TO BE DONE
Rewrite every line of the items below, leaving everything unchanged except the coordinates in the answers, and shift each coordinate by -12.

DATA LISTING
/---

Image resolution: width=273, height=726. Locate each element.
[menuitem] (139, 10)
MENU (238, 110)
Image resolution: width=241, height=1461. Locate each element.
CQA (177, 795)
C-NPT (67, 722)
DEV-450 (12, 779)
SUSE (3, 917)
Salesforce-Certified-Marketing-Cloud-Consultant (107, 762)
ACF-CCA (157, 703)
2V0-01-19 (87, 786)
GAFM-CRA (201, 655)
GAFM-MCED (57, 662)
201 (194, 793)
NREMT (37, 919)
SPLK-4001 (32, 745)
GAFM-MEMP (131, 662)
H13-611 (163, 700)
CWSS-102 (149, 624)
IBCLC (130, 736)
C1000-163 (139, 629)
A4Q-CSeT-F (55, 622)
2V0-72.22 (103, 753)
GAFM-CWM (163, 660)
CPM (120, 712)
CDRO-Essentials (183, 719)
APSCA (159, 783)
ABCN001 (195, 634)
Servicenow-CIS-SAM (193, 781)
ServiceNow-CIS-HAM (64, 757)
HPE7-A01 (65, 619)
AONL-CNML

\---

PROBLEM SOLUTION
Image resolution: width=273, height=726. Locate each element.
[menuitem] (127, -2)
MENU (226, 98)
Image resolution: width=241, height=1461. Locate each element.
CQA (165, 783)
C-NPT (55, 710)
DEV-450 (0, 767)
SUSE (-9, 905)
Salesforce-Certified-Marketing-Cloud-Consultant (95, 750)
ACF-CCA (145, 691)
2V0-01-19 (75, 774)
GAFM-CRA (189, 643)
GAFM-MCED (45, 650)
201 (182, 781)
NREMT (25, 907)
SPLK-4001 (20, 733)
GAFM-MEMP (119, 650)
H13-611 (151, 688)
CWSS-102 (137, 612)
IBCLC (118, 724)
C1000-163 (127, 617)
A4Q-CSeT-F (43, 610)
2V0-72.22 (91, 741)
GAFM-CWM (151, 648)
CPM (108, 700)
CDRO-Essentials (171, 707)
APSCA (147, 771)
ABCN001 (183, 622)
Servicenow-CIS-SAM (181, 769)
ServiceNow-CIS-HAM (52, 745)
HPE7-A01 (53, 607)
AONL-CNML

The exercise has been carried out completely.